Short-run and Long-run Supply
Time horizon is critical for supply:
- Immediate period: supply is fixed — what is in stock. The curve is vertical.
- Short-run period: firms can change output, but capital (factories, equipment) is fixed. The curve is relatively steep.
- Long-run period: firms can change everything — build new factories, enter or exit the industry. The curve is more flat (elastic).
Consequence: short-term response to a price increase — small rise in output. Long-term — substantial increase (new capacity, new firms).
Supply and Costs
A firm's supply curve is closely related to its cost curve:
- In the short run, the supply curve of a competitive firm is the portion of the $MC$ curve above the $AVC$ (average variable cost) point. If the price is below $AVC$, the firm does not produce; it is better to shut down.
- In the long run, the supply curve is the part of the $MC$ curve above the $ATC$ (average total cost) point. If the price is below $ATC$, the firm incurs losses and exits the industry.
Understanding costs is key to understanding supply.
Special Cases
- Absolutely inelastic supply: vertical curve. Quantity is fixed regardless of price. Example: land in the city center, unique artwork.
- Absolutely elastic supply: horizontal curve. Firms are ready to supply any quantity at the given price.
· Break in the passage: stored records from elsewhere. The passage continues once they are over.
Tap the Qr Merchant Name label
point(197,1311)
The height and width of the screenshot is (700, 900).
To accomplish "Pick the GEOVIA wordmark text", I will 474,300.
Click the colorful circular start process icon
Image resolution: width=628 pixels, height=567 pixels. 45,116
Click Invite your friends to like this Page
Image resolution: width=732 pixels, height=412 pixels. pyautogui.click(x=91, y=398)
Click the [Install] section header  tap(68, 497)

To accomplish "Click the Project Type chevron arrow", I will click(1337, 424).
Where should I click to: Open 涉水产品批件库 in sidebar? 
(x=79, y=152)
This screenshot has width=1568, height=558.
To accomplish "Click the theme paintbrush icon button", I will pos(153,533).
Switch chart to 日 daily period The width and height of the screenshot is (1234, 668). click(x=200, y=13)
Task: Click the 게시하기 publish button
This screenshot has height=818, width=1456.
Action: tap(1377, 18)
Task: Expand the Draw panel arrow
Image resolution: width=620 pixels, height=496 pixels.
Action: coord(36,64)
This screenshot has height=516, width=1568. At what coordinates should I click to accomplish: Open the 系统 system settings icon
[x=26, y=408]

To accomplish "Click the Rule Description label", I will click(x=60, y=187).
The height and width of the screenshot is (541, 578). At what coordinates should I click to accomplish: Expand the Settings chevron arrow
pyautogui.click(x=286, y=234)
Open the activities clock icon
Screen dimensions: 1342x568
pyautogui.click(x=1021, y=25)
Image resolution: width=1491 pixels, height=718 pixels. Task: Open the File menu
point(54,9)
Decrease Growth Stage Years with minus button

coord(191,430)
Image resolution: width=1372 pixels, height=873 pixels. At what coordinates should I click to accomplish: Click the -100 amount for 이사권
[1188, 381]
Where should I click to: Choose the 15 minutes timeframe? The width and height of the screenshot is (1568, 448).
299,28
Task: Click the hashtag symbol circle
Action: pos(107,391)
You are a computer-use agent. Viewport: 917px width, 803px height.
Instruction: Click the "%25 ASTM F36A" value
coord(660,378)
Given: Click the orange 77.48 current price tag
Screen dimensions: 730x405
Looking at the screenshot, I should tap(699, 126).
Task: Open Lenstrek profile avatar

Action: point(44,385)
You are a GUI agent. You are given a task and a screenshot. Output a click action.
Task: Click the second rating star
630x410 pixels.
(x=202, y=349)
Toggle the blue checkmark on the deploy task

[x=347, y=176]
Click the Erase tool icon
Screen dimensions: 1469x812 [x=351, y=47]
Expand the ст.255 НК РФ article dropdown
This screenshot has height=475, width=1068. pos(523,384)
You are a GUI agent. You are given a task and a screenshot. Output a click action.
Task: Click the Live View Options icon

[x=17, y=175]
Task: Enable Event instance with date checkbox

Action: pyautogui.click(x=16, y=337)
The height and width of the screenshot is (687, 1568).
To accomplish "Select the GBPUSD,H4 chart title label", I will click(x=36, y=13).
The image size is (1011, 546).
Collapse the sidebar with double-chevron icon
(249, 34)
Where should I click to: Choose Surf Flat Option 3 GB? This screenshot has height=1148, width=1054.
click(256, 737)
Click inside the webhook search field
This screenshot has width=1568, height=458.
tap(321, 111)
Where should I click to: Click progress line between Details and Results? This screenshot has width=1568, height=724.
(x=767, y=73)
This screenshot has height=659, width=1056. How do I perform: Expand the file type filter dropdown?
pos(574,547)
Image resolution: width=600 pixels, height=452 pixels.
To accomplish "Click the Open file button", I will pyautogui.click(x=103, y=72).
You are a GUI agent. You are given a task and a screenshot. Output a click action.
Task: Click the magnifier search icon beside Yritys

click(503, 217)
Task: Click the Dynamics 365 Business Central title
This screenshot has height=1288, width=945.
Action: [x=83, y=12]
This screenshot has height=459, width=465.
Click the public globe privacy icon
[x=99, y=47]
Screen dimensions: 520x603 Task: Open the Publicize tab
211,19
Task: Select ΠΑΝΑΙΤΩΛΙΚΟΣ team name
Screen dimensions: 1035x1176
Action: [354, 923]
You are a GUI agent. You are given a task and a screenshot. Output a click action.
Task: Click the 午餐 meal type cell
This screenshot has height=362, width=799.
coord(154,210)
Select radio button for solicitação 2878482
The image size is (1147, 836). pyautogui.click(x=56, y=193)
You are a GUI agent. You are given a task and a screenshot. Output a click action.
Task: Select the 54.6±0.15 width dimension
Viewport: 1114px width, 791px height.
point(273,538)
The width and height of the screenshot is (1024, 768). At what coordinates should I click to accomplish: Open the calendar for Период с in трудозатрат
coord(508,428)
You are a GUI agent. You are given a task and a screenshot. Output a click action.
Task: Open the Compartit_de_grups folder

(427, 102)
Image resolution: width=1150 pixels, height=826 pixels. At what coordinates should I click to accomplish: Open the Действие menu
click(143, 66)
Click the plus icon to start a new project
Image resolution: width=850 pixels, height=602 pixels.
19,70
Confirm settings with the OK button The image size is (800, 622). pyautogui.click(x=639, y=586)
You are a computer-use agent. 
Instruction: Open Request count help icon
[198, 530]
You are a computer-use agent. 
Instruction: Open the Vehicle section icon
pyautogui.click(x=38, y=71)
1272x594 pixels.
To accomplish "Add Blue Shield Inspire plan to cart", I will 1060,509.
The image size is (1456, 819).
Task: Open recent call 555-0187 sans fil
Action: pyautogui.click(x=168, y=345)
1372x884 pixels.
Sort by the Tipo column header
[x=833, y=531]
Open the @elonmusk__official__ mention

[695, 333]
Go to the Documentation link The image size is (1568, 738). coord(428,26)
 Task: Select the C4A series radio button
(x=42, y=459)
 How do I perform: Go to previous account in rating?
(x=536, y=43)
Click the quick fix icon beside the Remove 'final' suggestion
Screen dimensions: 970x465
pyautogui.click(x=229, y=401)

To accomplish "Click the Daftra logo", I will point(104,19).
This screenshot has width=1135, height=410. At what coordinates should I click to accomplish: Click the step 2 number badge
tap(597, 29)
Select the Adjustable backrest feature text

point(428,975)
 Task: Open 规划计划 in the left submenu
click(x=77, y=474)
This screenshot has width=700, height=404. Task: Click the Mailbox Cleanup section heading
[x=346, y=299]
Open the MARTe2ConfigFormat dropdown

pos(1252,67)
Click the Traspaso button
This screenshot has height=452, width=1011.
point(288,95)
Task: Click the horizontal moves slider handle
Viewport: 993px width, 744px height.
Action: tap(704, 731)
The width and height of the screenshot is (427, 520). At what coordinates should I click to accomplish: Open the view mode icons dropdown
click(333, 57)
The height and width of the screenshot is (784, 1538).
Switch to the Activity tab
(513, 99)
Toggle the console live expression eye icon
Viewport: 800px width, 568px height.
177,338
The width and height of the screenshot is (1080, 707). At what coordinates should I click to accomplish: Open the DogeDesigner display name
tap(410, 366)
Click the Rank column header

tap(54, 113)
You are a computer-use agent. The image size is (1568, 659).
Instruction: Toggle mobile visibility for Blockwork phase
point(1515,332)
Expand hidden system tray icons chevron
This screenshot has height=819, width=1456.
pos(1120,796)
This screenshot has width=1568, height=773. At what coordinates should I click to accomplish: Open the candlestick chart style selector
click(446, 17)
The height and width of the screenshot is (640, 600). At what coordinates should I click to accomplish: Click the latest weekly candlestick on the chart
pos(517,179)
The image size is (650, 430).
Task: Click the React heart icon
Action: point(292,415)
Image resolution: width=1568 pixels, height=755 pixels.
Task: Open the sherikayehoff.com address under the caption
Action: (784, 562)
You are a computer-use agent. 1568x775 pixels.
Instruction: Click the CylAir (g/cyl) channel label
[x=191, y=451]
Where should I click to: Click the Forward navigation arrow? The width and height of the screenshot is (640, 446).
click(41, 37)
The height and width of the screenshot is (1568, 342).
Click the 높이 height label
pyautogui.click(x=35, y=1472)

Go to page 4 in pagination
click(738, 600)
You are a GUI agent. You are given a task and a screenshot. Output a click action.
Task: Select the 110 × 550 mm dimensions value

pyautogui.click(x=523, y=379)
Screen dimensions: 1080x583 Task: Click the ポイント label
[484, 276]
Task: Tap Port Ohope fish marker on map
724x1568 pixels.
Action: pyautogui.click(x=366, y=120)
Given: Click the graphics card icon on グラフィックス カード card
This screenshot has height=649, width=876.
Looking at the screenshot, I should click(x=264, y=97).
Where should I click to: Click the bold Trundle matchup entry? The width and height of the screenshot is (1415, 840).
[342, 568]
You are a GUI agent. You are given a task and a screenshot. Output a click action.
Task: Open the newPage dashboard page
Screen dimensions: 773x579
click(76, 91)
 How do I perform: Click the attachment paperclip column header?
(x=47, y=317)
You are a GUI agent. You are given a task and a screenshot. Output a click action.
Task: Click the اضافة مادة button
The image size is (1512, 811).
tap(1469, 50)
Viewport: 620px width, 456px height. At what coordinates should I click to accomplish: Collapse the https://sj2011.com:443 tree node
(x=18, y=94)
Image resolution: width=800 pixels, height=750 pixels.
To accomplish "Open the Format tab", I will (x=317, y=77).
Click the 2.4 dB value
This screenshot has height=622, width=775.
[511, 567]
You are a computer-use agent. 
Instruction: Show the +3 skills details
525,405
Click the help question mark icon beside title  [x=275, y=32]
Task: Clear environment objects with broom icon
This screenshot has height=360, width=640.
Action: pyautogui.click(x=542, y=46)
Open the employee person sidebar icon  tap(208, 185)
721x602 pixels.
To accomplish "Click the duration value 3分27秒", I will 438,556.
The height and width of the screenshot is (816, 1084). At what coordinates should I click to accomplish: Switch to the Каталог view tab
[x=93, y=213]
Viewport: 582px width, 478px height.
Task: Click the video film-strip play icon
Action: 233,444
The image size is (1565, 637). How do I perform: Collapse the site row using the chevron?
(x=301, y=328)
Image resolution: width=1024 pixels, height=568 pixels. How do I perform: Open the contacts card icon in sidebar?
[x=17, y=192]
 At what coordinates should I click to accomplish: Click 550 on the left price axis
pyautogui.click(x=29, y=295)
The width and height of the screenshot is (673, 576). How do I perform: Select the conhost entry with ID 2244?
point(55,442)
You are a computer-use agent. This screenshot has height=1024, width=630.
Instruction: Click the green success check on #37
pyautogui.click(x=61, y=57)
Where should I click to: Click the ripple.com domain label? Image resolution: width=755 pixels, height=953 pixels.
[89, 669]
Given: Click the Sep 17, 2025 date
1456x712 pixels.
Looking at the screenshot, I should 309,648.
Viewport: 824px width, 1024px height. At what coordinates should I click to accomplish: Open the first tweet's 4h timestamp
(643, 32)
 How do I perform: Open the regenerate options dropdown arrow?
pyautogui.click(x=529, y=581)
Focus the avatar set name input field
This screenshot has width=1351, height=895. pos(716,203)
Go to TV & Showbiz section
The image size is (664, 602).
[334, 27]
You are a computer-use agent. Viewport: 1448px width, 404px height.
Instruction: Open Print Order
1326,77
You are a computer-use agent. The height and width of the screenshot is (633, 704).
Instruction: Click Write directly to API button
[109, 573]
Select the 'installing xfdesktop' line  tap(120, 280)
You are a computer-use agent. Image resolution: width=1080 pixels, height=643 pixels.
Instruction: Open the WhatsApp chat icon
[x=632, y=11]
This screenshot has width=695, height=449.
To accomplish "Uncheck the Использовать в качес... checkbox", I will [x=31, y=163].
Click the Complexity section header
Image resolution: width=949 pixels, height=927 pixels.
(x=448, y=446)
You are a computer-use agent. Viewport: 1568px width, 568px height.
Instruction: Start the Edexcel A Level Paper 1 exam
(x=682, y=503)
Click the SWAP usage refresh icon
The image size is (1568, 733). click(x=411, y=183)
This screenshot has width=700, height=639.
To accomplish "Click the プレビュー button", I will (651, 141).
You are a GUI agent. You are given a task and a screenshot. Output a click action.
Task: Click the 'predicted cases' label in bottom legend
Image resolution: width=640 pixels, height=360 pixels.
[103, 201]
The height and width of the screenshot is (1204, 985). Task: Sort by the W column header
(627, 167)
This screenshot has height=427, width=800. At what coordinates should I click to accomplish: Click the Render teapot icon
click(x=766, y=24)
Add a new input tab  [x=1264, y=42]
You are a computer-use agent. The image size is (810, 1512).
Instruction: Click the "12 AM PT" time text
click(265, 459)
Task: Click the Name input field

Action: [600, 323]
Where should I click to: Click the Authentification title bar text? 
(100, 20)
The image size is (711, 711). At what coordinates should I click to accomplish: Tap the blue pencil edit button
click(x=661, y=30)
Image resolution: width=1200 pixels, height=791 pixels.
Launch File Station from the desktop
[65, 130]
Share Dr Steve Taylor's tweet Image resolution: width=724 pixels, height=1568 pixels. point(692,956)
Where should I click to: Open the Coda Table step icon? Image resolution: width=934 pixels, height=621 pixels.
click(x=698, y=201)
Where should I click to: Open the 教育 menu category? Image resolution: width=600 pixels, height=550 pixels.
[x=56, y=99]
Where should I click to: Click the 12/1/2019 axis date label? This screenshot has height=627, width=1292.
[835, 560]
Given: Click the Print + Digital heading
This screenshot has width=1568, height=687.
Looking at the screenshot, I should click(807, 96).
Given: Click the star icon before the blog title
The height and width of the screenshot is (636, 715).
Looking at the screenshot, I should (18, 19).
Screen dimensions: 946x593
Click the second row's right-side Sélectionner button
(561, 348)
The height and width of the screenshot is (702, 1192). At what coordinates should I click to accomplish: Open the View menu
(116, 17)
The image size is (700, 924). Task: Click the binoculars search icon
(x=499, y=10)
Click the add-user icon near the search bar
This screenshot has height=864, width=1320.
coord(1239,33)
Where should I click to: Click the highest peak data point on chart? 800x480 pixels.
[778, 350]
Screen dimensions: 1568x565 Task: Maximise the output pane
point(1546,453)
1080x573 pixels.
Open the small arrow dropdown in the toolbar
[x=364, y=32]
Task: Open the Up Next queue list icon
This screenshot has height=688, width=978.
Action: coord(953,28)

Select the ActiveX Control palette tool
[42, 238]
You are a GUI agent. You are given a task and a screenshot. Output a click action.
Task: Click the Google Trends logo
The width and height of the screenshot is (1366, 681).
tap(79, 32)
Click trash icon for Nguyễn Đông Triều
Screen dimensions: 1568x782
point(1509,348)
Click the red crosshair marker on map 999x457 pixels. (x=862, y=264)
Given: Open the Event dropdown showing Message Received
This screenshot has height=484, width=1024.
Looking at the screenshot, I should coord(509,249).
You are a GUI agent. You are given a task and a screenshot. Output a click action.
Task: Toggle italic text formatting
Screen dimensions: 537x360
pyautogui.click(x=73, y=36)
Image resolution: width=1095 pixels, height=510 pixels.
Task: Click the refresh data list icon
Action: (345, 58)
Possible with constant $MC$ and free entry.
- “Backward-bending” curve: labor supply may decrease at very high wages (income effect exceeds substitution effect — people prefer leisure).
For the Investor
Supply analysis helps understand:
- Pricing power: if supply is inelastic (limited capacity, rare resources), producers have pricing power.
- Entry barriers: if supply is easy to expand (low barriers), high profits attract competitors and fall.
- Cyclicality: industries with long investment cycles (oil, mining) have inelastic short-term supply — prices are volatile.
- Costs: growth of resource prices (oil, metals, labor) shifts the supply curve left — higher prices, lower profits.